---------- The data ----------

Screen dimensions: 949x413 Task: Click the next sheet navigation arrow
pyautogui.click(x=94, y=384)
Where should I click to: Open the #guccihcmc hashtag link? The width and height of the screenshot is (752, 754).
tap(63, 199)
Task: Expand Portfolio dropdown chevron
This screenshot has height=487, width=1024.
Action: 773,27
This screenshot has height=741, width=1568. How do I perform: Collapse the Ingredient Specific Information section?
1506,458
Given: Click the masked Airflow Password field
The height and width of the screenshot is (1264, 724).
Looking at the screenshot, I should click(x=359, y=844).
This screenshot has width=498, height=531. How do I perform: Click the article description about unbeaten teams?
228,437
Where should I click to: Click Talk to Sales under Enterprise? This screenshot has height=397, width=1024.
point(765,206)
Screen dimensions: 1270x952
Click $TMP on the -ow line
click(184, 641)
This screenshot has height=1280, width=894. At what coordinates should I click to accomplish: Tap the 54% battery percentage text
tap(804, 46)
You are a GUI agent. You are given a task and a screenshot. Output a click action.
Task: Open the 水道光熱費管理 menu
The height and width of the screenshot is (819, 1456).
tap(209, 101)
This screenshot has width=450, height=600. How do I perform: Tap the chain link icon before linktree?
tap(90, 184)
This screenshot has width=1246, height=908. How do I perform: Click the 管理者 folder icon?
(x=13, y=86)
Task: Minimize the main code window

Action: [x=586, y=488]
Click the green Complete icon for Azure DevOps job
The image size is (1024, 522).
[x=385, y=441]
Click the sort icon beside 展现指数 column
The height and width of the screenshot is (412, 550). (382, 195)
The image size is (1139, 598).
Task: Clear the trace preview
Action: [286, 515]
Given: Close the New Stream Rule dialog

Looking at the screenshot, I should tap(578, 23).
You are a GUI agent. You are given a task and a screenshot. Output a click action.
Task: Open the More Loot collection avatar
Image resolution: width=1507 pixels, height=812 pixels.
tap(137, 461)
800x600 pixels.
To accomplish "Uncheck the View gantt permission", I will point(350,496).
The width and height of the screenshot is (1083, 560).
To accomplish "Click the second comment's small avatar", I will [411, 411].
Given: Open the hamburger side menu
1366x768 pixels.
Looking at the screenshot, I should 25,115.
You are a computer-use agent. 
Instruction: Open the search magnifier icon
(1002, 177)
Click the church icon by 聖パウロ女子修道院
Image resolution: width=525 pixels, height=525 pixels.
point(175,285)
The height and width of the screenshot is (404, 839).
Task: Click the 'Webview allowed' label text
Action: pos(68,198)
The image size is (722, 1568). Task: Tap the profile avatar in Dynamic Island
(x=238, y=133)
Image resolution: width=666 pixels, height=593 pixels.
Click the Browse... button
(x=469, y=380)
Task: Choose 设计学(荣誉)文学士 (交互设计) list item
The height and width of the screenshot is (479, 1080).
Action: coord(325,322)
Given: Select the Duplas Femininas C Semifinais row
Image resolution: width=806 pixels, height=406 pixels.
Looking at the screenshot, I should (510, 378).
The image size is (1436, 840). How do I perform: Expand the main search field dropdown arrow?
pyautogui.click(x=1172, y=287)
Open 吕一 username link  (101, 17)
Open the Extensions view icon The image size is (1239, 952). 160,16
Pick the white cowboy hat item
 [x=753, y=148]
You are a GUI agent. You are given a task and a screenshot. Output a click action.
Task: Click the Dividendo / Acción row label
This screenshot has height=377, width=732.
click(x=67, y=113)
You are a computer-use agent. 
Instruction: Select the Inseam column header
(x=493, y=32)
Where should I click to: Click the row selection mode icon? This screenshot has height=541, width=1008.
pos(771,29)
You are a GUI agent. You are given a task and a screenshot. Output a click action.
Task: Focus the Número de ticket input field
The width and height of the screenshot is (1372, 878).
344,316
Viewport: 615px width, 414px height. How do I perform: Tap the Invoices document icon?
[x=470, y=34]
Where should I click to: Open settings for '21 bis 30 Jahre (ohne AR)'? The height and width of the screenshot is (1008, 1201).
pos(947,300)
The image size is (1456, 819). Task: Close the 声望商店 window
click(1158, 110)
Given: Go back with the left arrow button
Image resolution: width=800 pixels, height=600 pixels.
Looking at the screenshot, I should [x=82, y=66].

----------

_What this task involves_: Reproduce every one of the collection entries above verbatim.

_Final result_:
Screen dimensions: 949x413 Task: Click the next sheet navigation arrow
pyautogui.click(x=94, y=384)
Where should I click to: Open the #guccihcmc hashtag link? The width and height of the screenshot is (752, 754).
tap(63, 199)
Task: Expand Portfolio dropdown chevron
This screenshot has height=487, width=1024.
Action: 773,27
This screenshot has height=741, width=1568. How do I perform: Collapse the Ingredient Specific Information section?
1506,458
Given: Click the masked Airflow Password field
The height and width of the screenshot is (1264, 724).
Looking at the screenshot, I should click(x=359, y=844).
This screenshot has width=498, height=531. How do I perform: Click the article description about unbeaten teams?
228,437
Where should I click to: Click Talk to Sales under Enterprise? This screenshot has height=397, width=1024.
point(765,206)
Screen dimensions: 1270x952
Click $TMP on the -ow line
click(184, 641)
This screenshot has height=1280, width=894. At what coordinates should I click to accomplish: Tap the 54% battery percentage text
tap(804, 46)
You are a GUI agent. You are given a task and a screenshot. Output a click action.
Task: Open the 水道光熱費管理 menu
The height and width of the screenshot is (819, 1456).
tap(209, 101)
This screenshot has width=450, height=600. How do I perform: Tap the chain link icon before linktree?
tap(90, 184)
This screenshot has width=1246, height=908. How do I perform: Click the 管理者 folder icon?
(x=13, y=86)
Task: Minimize the main code window

Action: [x=586, y=488]
Click the green Complete icon for Azure DevOps job
The image size is (1024, 522).
[x=385, y=441]
Click the sort icon beside 展现指数 column
The height and width of the screenshot is (412, 550). (382, 195)
The image size is (1139, 598).
Task: Clear the trace preview
Action: [286, 515]
Given: Close the New Stream Rule dialog

Looking at the screenshot, I should tap(578, 23).
You are a GUI agent. You are given a task and a screenshot. Output a click action.
Task: Open the More Loot collection avatar
Image resolution: width=1507 pixels, height=812 pixels.
tap(137, 461)
800x600 pixels.
To accomplish "Uncheck the View gantt permission", I will point(350,496).
The width and height of the screenshot is (1083, 560).
To accomplish "Click the second comment's small avatar", I will [411, 411].
Given: Open the hamburger side menu
1366x768 pixels.
Looking at the screenshot, I should 25,115.
You are a computer-use agent. 
Instruction: Open the search magnifier icon
(1002, 177)
Click the church icon by 聖パウロ女子修道院
Image resolution: width=525 pixels, height=525 pixels.
point(175,285)
The height and width of the screenshot is (404, 839).
Task: Click the 'Webview allowed' label text
Action: pos(68,198)
The image size is (722, 1568). Task: Tap the profile avatar in Dynamic Island
(x=238, y=133)
Image resolution: width=666 pixels, height=593 pixels.
Click the Browse... button
(x=469, y=380)
Task: Choose 设计学(荣誉)文学士 (交互设计) list item
The height and width of the screenshot is (479, 1080).
Action: coord(325,322)
Given: Select the Duplas Femininas C Semifinais row
Image resolution: width=806 pixels, height=406 pixels.
Looking at the screenshot, I should (510, 378).
The image size is (1436, 840). How do I perform: Expand the main search field dropdown arrow?
pyautogui.click(x=1172, y=287)
Open 吕一 username link  (101, 17)
Open the Extensions view icon The image size is (1239, 952). 160,16
Pick the white cowboy hat item
 [x=753, y=148]
You are a GUI agent. You are given a task and a screenshot. Output a click action.
Task: Click the Dividendo / Acción row label
This screenshot has height=377, width=732.
click(x=67, y=113)
You are a computer-use agent. 
Instruction: Select the Inseam column header
(x=493, y=32)
Where should I click to: Click the row selection mode icon? This screenshot has height=541, width=1008.
pos(771,29)
You are a GUI agent. You are given a task and a screenshot. Output a click action.
Task: Focus the Número de ticket input field
The width and height of the screenshot is (1372, 878).
344,316
Viewport: 615px width, 414px height. How do I perform: Tap the Invoices document icon?
[x=470, y=34]
Where should I click to: Open settings for '21 bis 30 Jahre (ohne AR)'? The height and width of the screenshot is (1008, 1201).
pos(947,300)
The image size is (1456, 819). Task: Close the 声望商店 window
click(1158, 110)
Given: Go back with the left arrow button
Image resolution: width=800 pixels, height=600 pixels.
Looking at the screenshot, I should [x=82, y=66].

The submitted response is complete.